Variations in heavy metal concentrations among trophic levels of the food webs in two agroecosystems

Published in: African Zoology
Volume 54, issue 1, 2019 , pages: 21–30
DOI: 10.1080/15627020.2019.1583080
Author(s): Mustafa SolimanEntomology Department, Egypt, Mohamed El-ShazlyEntomology Department, Egypt, Emtithal Abd-El-SamieEntomology Department, Egypt, Hamed FayedZoology Department, Egypt


Excessive accumulation of trace metal in soil represents a growing environmental problem posing severe risks to biota, humans and ecosystems. Concentrations of Cd, Pb, Cu and Zn were determined in soil, as well as in representatives of some trophic levels in the terrestrial food webs in two Egyptian agroecosystems; El-Manzala (a rural area located in the northeast of the River Nile Delta) and El-Tebbin (an industrial area located in South Cairo). Representatives of trophic levels included arthropods, amphibians, reptiles, birds and small mammals.
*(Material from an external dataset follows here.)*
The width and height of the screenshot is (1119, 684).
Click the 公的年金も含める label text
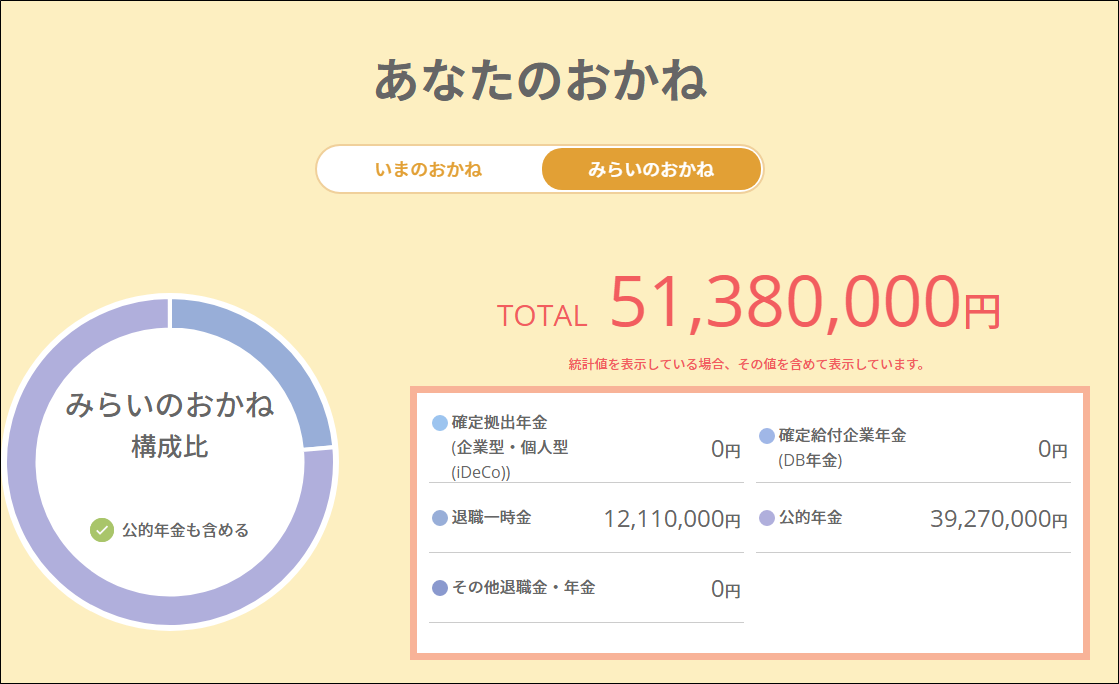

Metal concentrations were determined in the leaves of wild plants, bodies of arthropods and livers of vertebrates. Levels of metals in the soil, plants and most animal species were higher in El-Tebbin than El-Manzala. Minimal concentrations of metals were detected more often in plants and in the cattle egret, whereas maximum values were common in the soil, amphibians and a mantid. Accumulation of metals was more frequent in arthropods and other taxa at lower trophic levels of food webs, suggesting that the transfer of metals along the vertebrate food web may be of relatively minor importance. However, of all the metals examined, only Pb was bioaccumulated to any appreciable extent in some of the higher trophic levels. A significant increase in liver mass and relative liver mass of the Norway rat from the polluted site was observed.